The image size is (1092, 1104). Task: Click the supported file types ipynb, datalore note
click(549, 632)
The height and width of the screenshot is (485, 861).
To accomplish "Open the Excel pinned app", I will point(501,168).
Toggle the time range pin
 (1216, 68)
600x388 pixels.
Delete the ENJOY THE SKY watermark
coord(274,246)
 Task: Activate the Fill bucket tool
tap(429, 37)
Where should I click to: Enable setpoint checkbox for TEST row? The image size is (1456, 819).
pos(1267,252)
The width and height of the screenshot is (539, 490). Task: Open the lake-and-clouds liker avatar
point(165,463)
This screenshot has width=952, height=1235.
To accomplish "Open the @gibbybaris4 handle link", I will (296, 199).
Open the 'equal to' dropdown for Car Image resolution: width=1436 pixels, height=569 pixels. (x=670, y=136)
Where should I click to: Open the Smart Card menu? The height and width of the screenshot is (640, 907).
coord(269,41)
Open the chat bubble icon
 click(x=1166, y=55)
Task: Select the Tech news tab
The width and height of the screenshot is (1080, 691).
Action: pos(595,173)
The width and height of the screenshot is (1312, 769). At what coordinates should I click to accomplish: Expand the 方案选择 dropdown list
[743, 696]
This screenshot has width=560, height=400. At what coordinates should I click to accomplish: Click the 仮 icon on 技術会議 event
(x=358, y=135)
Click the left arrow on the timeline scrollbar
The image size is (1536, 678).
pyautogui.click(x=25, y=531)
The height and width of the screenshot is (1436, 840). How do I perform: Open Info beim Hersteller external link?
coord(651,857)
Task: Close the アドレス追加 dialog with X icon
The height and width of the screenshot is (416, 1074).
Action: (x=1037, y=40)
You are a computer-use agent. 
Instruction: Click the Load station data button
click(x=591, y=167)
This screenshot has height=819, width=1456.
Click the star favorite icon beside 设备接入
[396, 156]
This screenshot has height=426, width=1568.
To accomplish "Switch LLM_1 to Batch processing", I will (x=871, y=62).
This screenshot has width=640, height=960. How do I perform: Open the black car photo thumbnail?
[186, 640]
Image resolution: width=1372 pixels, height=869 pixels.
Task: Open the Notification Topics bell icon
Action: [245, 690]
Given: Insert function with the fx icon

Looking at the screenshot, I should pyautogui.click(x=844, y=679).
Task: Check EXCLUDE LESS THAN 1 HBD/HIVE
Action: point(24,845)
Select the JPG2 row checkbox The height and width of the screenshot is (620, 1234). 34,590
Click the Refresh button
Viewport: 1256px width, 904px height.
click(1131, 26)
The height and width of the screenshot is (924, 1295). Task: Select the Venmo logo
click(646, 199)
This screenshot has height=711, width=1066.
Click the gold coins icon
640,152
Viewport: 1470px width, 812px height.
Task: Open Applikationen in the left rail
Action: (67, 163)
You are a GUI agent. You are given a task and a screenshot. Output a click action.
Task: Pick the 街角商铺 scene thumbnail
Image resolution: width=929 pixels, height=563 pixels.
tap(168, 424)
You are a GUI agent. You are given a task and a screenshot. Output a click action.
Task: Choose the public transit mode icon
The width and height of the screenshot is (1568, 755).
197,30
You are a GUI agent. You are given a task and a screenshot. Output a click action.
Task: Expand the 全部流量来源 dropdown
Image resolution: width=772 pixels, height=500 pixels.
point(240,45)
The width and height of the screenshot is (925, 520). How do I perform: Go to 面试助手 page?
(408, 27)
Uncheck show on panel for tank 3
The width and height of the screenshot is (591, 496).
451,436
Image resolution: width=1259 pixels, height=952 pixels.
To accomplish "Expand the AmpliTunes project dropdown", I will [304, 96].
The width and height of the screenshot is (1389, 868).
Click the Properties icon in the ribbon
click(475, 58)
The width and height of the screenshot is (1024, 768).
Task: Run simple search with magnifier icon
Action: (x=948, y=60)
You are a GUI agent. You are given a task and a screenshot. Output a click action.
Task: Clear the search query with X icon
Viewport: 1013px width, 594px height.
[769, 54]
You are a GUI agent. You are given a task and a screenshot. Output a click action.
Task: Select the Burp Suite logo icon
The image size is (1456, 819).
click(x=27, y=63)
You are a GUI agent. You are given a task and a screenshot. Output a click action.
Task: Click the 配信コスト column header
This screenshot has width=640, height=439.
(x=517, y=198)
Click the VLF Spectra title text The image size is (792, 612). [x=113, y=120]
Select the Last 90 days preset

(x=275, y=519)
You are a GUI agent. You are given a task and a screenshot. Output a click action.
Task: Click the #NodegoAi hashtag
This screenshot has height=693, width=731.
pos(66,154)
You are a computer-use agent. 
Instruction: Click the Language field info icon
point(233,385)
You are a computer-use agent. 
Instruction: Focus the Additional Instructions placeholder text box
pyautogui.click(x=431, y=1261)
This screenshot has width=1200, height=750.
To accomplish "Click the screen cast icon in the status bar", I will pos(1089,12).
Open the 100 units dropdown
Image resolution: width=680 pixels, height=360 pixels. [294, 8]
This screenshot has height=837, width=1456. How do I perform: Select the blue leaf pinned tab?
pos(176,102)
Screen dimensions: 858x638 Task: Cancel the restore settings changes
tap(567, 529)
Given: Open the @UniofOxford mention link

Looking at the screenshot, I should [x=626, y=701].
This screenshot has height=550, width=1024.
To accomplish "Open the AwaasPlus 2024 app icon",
-------
* Goal of the exercise: Repeat every one of the rows above word for word, with nothing changed.

* Expected answer:
The image size is (1092, 1104). Task: Click the supported file types ipynb, datalore note
click(549, 632)
The height and width of the screenshot is (485, 861).
To accomplish "Open the Excel pinned app", I will point(501,168).
Toggle the time range pin
 (1216, 68)
600x388 pixels.
Delete the ENJOY THE SKY watermark
coord(274,246)
 Task: Activate the Fill bucket tool
tap(429, 37)
Where should I click to: Enable setpoint checkbox for TEST row? The image size is (1456, 819).
pos(1267,252)
The width and height of the screenshot is (539, 490). Task: Open the lake-and-clouds liker avatar
point(165,463)
This screenshot has width=952, height=1235.
To accomplish "Open the @gibbybaris4 handle link", I will (296, 199).
Open the 'equal to' dropdown for Car Image resolution: width=1436 pixels, height=569 pixels. (x=670, y=136)
Where should I click to: Open the Smart Card menu? The height and width of the screenshot is (640, 907).
coord(269,41)
Open the chat bubble icon
 click(x=1166, y=55)
Task: Select the Tech news tab
The width and height of the screenshot is (1080, 691).
Action: pos(595,173)
The width and height of the screenshot is (1312, 769). At what coordinates should I click to accomplish: Expand the 方案选择 dropdown list
[743, 696]
This screenshot has width=560, height=400. At what coordinates should I click to accomplish: Click the 仮 icon on 技術会議 event
(x=358, y=135)
Click the left arrow on the timeline scrollbar
The image size is (1536, 678).
pyautogui.click(x=25, y=531)
The height and width of the screenshot is (1436, 840). How do I perform: Open Info beim Hersteller external link?
coord(651,857)
Task: Close the アドレス追加 dialog with X icon
The height and width of the screenshot is (416, 1074).
Action: (x=1037, y=40)
You are a computer-use agent. 
Instruction: Click the Load station data button
click(x=591, y=167)
This screenshot has height=819, width=1456.
Click the star favorite icon beside 设备接入
[396, 156]
This screenshot has height=426, width=1568.
To accomplish "Switch LLM_1 to Batch processing", I will (x=871, y=62).
This screenshot has width=640, height=960. How do I perform: Open the black car photo thumbnail?
[186, 640]
Image resolution: width=1372 pixels, height=869 pixels.
Task: Open the Notification Topics bell icon
Action: [245, 690]
Given: Insert function with the fx icon

Looking at the screenshot, I should pyautogui.click(x=844, y=679).
Task: Check EXCLUDE LESS THAN 1 HBD/HIVE
Action: point(24,845)
Select the JPG2 row checkbox The height and width of the screenshot is (620, 1234). 34,590
Click the Refresh button
Viewport: 1256px width, 904px height.
click(1131, 26)
The height and width of the screenshot is (924, 1295). Task: Select the Venmo logo
click(646, 199)
This screenshot has height=711, width=1066.
Click the gold coins icon
640,152
Viewport: 1470px width, 812px height.
Task: Open Applikationen in the left rail
Action: (67, 163)
You are a GUI agent. You are given a task and a screenshot. Output a click action.
Task: Pick the 街角商铺 scene thumbnail
Image resolution: width=929 pixels, height=563 pixels.
tap(168, 424)
You are a GUI agent. You are given a task and a screenshot. Output a click action.
Task: Choose the public transit mode icon
The width and height of the screenshot is (1568, 755).
197,30
You are a GUI agent. You are given a task and a screenshot. Output a click action.
Task: Expand the 全部流量来源 dropdown
Image resolution: width=772 pixels, height=500 pixels.
point(240,45)
The width and height of the screenshot is (925, 520). How do I perform: Go to 面试助手 page?
(408, 27)
Uncheck show on panel for tank 3
The width and height of the screenshot is (591, 496).
451,436
Image resolution: width=1259 pixels, height=952 pixels.
To accomplish "Expand the AmpliTunes project dropdown", I will [304, 96].
The width and height of the screenshot is (1389, 868).
Click the Properties icon in the ribbon
click(475, 58)
The width and height of the screenshot is (1024, 768).
Task: Run simple search with magnifier icon
Action: (x=948, y=60)
You are a GUI agent. You are given a task and a screenshot. Output a click action.
Task: Clear the search query with X icon
Viewport: 1013px width, 594px height.
[769, 54]
You are a GUI agent. You are given a task and a screenshot. Output a click action.
Task: Select the Burp Suite logo icon
The image size is (1456, 819).
click(x=27, y=63)
You are a GUI agent. You are given a task and a screenshot. Output a click action.
Task: Click the 配信コスト column header
This screenshot has width=640, height=439.
(x=517, y=198)
Click the VLF Spectra title text The image size is (792, 612). [x=113, y=120]
Select the Last 90 days preset

(x=275, y=519)
You are a GUI agent. You are given a task and a screenshot. Output a click action.
Task: Click the #NodegoAi hashtag
This screenshot has height=693, width=731.
pos(66,154)
You are a computer-use agent. 
Instruction: Click the Language field info icon
point(233,385)
You are a computer-use agent. 
Instruction: Focus the Additional Instructions placeholder text box
pyautogui.click(x=431, y=1261)
This screenshot has width=1200, height=750.
To accomplish "Click the screen cast icon in the status bar", I will pos(1089,12).
Open the 100 units dropdown
Image resolution: width=680 pixels, height=360 pixels. [294, 8]
This screenshot has height=837, width=1456. How do I perform: Select the blue leaf pinned tab?
pos(176,102)
Screen dimensions: 858x638 Task: Cancel the restore settings changes
tap(567, 529)
Given: Open the @UniofOxford mention link

Looking at the screenshot, I should [x=626, y=701].
This screenshot has height=550, width=1024.
To accomplish "Open the AwaasPlus 2024 app icon",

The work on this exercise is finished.